The Rays were identified by ESPN as the "most affordable team in professional sports," and it didn't seem to help. Team Marketing Report recently reported the Lightning had the lowest average ticket price in the NHL, and it still doesn't seem to help.
So should we be pointing fingers at ourselves as sports fans?
Absolutely not. I don't buy that many tickets to games, and I have no right to shame anyone else into buying tickets. Every individual has perfectly sound reasons for spending, or not spending, as he sees fit.
But that doesn't mean we can't take a critical look at the market itself, and question what it will take for adequate support.
"Each market has its own unique challenges. Ours is marked by widespread geography and a scarcity of large, corporate headquarters. We can find challenging circumstances in almost every sports market," Rays president Matt Silverman said. "In almost all cases, they are able to overcome those challenges."
The popular chorus from fans is they will show up to watch a winner. Except that hasn't been necessarily true here. The Rays had the second-best record in baseball in 2008, and were 26th in attendance. The Lightning is 11-6-5 at home this season and is still not drawing.
"We believe this year's Lightning team is more compelling and exciting than it has been in some time, and we have some great players to watch," Lightning executive vice president Bill Wickett said. "We have made great strides in re-establishing the St.

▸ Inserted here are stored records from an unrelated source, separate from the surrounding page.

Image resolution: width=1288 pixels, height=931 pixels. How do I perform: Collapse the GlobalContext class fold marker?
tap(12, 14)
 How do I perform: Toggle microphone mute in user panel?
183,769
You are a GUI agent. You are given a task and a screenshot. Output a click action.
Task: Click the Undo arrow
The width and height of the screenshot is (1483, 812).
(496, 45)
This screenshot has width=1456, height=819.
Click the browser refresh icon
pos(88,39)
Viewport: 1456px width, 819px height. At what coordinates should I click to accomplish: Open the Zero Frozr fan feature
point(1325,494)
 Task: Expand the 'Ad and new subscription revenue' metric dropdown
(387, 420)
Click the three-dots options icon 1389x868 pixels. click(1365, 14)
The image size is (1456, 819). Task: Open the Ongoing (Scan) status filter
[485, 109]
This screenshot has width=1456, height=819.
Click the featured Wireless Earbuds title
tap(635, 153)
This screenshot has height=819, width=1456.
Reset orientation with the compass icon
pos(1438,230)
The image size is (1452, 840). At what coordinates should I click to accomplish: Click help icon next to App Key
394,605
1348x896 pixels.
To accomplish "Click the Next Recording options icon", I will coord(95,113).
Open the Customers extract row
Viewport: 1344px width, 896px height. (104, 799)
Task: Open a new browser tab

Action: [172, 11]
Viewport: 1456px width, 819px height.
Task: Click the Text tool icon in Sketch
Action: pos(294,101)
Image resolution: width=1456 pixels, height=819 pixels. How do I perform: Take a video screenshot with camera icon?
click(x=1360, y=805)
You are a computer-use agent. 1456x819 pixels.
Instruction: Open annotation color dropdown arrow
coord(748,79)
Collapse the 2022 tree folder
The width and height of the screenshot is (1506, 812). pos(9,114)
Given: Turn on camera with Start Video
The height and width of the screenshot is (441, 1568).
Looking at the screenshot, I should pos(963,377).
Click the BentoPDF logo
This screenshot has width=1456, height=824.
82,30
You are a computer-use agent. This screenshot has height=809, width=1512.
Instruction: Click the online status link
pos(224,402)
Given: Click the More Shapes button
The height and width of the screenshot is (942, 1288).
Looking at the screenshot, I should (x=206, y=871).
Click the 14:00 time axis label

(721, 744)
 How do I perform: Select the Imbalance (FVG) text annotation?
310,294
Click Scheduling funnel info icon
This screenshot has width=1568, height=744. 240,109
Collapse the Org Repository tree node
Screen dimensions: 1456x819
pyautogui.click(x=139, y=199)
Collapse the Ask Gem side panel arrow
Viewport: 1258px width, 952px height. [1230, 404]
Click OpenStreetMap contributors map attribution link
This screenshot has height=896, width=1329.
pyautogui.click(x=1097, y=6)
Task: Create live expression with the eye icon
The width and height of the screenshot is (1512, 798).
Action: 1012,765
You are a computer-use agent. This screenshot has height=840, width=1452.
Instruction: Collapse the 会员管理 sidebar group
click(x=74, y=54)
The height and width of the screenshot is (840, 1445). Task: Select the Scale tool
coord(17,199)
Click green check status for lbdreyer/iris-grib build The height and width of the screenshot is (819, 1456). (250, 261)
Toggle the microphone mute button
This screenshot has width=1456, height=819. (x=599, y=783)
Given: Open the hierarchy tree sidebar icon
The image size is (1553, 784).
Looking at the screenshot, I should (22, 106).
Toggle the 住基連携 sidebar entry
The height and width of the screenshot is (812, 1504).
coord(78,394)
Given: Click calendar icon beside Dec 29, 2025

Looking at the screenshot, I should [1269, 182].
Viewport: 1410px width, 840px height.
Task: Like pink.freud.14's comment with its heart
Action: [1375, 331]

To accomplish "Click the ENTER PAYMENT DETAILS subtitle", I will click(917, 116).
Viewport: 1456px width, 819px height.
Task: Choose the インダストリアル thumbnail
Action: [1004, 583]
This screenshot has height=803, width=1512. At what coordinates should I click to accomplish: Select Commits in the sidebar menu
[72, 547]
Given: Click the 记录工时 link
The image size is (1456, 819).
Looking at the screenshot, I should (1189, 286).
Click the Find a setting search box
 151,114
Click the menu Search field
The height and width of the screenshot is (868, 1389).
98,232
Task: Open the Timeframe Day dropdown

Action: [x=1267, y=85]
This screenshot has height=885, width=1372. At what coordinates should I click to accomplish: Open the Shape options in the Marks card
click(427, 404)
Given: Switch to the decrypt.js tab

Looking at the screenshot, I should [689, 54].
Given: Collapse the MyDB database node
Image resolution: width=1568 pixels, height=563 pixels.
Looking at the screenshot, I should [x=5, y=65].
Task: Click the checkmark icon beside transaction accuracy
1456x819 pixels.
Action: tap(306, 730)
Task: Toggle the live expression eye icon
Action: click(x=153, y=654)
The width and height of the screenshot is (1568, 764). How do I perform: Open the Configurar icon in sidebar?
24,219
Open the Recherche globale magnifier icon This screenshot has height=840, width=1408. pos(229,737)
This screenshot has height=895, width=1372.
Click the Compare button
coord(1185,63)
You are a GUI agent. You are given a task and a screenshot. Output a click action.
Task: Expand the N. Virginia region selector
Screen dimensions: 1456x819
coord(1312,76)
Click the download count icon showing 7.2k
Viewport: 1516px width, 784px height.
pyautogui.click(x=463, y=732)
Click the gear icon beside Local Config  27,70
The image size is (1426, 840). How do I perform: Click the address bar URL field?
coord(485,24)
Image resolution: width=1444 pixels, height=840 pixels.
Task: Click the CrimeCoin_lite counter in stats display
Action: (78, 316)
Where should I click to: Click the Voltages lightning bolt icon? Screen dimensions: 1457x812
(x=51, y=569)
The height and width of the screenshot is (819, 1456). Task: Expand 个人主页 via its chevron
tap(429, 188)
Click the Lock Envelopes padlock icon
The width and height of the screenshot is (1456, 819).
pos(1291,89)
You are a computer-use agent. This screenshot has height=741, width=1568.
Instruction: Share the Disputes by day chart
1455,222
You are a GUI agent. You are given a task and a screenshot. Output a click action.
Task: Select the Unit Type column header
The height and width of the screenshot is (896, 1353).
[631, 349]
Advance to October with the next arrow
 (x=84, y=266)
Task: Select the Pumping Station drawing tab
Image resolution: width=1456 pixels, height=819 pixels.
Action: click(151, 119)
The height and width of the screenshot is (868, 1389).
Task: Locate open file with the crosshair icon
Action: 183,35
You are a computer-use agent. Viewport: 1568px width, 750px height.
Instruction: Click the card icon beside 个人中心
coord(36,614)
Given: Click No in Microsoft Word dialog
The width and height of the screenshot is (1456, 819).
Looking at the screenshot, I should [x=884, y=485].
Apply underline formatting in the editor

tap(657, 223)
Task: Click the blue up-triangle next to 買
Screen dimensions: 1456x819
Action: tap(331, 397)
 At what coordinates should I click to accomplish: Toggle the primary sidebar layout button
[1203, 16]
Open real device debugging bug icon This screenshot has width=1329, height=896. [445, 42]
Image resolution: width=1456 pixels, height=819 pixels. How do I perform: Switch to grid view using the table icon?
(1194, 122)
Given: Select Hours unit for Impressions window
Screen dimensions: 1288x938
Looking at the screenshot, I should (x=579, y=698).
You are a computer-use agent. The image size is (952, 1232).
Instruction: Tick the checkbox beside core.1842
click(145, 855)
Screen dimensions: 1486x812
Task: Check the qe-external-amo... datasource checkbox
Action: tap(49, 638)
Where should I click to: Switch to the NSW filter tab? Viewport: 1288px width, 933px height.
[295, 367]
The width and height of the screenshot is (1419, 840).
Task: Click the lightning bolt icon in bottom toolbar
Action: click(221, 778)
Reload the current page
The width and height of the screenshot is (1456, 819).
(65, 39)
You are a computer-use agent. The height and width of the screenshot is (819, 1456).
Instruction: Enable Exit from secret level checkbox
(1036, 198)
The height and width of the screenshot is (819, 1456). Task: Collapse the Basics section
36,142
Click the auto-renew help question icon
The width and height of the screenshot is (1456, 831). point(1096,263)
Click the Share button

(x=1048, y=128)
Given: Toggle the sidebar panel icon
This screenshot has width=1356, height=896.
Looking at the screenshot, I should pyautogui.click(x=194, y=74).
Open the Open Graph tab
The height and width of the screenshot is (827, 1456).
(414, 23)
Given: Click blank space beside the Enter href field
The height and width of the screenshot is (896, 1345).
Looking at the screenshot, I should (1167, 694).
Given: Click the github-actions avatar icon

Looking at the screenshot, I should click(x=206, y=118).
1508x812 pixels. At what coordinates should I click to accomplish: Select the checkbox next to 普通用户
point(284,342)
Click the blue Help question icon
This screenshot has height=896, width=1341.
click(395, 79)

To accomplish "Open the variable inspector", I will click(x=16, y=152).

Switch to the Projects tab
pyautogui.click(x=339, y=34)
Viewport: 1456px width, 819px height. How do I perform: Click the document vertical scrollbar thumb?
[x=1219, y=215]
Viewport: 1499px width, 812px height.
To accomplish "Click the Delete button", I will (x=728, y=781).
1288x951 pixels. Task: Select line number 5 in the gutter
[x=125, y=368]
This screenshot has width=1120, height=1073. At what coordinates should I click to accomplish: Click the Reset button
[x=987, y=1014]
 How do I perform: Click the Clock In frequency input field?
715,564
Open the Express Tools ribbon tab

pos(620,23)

Pete Times Forum as a difficult arena for visiting teams to play in, and we look forward to more and more fans joining us as the season progresses.
"Attendance is normally lower in the fall and higher in the spring, especially if we are in the race. … The games last week were concerning, though."
Once again, this is not a slap at you. Or your neighbor. Or anyone else around here.
It is merely an observation that seems to reinforce itself every season in Tampa Bay.